Arts Council England joins Future Cities Forum Summer Awards 2025
- Heather Fearfield
- Jun 15
- 2 min read

Future Cities Forum is delighted that Hazel Edwards, Area Director, South East (Senior Director) Arts Council England, is returning to take part in our all-female line up of judges for Summer Awards 2025.
Hazel leads the delivery of the Let’s Create 10-year strategy across the South East area and strategic investment to make real impact for the arts, from Brighton to Cambridge, working with grass-roots organisations to cultural icons. She is committed to making culture and arts education accessible for all with a career spanning the university and the cultural sectors in three regions – the North East, the South West and most recently, the South East. Before joining Arts Council England in 2021, Hazel led research in arts, humanities and education at Durham University and the University of the West of England Bristol, where she was Associate Dean for Research & Innovation.
She originally trained as a history curator at Leicester University and worked in museums and art galleries in the North East for 25 years; she was the first woman to lead Discovery Museum, the large science and industry museum in Newcastle upon Tyne. She has extensive experience of board membership including Director and Deputy Chair of Bristol Ideas. She sat on the Museums Association Board for three years and in 2015 she became a Fellow of the Museums Association in recognition of her contribution to the sector.

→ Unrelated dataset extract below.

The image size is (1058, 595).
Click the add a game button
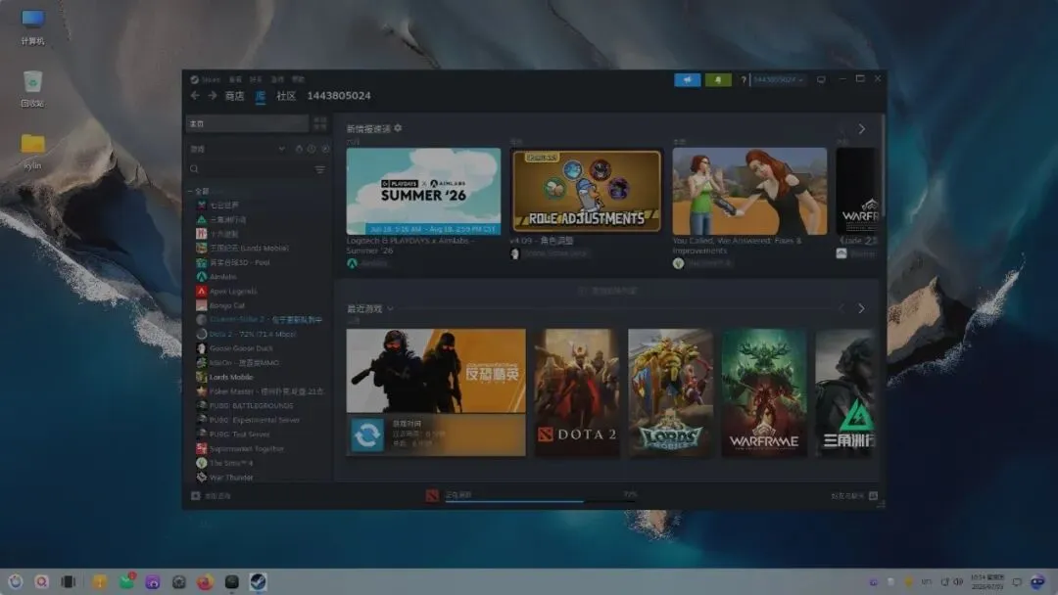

Her wide experience of universities, local authorities and the arts drives her commitment to developing dynamic regional cultural ecologies.
Meanwhile Arts Council England has been describing how public investment can attract private money:
'We’ve published a new report last month – called ‘Leading the Crowd’ – showing the important role that public investment in England’s arts and cultural sector plays in attracting further income from private investors and earned sources.
'The report demonstrates the importance of the ‘Crowding In’ effect. It is this mixed economy model that sustains most cultural organisations in England, combining public funding, private investment and earned income.
'The report shows that public investment makes organisations more viable and attractive to private investors – like having a ‘kite mark’. It also leverages additional income by encouraging innovation, supporting early-stage research and development, and providing the stability organisations need for long-term planning and resilience.'
Based on interviews with eight leading cultural institutions, including National Theatre, Baltic Centre for Contemporary Art and Royal Shakespeare Company, the report identifies six ways that public investment enables Crowding In and how it benefits cultural organisations in:
Delivering capital projects
Generating private investment
Driving additional commercial income
Encouraging innovation
Developing new activity
Building organisational resilience
Sir Nicholas Serota, Chair, Arts Council England, said: “Organisations of all sizes and across art forms have consistently told us that public investment from Arts Council England serves as a mark of quality—giving private investors and philanthropists the confidence to back their work. This report highlights eight such case studies, demonstrating how sustained public funding is vital to the mixed funding ecology that underpins the strength of the cultural sector in this country.”